Dodał, że pod koniec lat 90. system został skonstruowany w ten sposób z powodu zmniejszającej się populacji i problemów demograficznych - sytuacji, w której w Polsce będzie rosła liczba osób starszych potrzebujących świadczeń, a mniej będzie pracujących. - Ten tradycyjny (...) model, który opiera się na tym, że składki pracujących są wypłacane jako emerytury tym, którzy są starsi, nie sprawdziłby się. Musiałby dużo kosztować i potrzebna byłaby olbrzymia dopłata z budżetu państwa. Dlatego wymyślono ten drugi model - zaznaczył.
Podkreślił, że jednak równocześnie podjęto decyzję o tym, że nie zwiększy się składka emerytalna. - Efekt jest taki, że nie podnosząc składki musimy co roku dopłacać 20 kilka miliardów złotych, żeby OFE mogło oszczędzać nasze pieniądze. (...) Ale to jest dopłata z budżetu państwa, taki rodzaj umowy, że na przyszłość to się będzie opłacało. Kryzys pokazał, że nie można unieść tak dużego przyrostu długu dzisiaj i w najbliższych 20 latach, (...) i że trzeba się podzielić ciężarami tego długu - powiedział.
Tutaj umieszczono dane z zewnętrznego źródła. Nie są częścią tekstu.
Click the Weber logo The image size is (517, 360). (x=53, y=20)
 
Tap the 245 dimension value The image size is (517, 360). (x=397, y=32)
Dodał, że dzięki propozycjom rządu system zostanie, ale przyrost długu będzie o połowę mniejszy. Podkreślił, że środki, które trafią na subkonta w ZUS, powinny być waloryzowane rynkowo. - Do dyskusji, czy zgodnie z nominalnym PKB, czyli wzrost gospodarczy plus inflacja, czy też stopą zwrotu z obligacji. W związku z tym założenie jest takie, że emerytura nie będzie mniejsza. Jeśli będzie koniunktura gospodarcza, dobre zarządzanie tymi gotówkowo przekazywanymi pieniędzmi, to mogą być i wyższe stopy zastąpienia - zaznaczył.
- Być może najpierw trzeba zamknąć ten problem, a potem rozmawiać o wieku emerytalnym - powiedział. Dodał, że od 1990 r. do dzisiaj Polacy żyją średnio o prawie 5 lat dłużej. - To oznacza, że dłuższa aktywność zawodowa jest wymogiem. Jest także ważna dla wysokości emerytury. Kobieta pracująca 5 lat dłużej może mieć emeryturę o 30 proc. wyższą - powiedział.
Dziś pracujący utrzymują emerytów. Wobec kryzysu demograficznego pracujących będzie coraz mniej, emerytów zacznie przybywać. Tego zagadnienia do tej pory nie poruszył jednak skutecznie ani resort Pracy i Polityki Społecznej, ani tym bardziej Ministerstwo Finansów.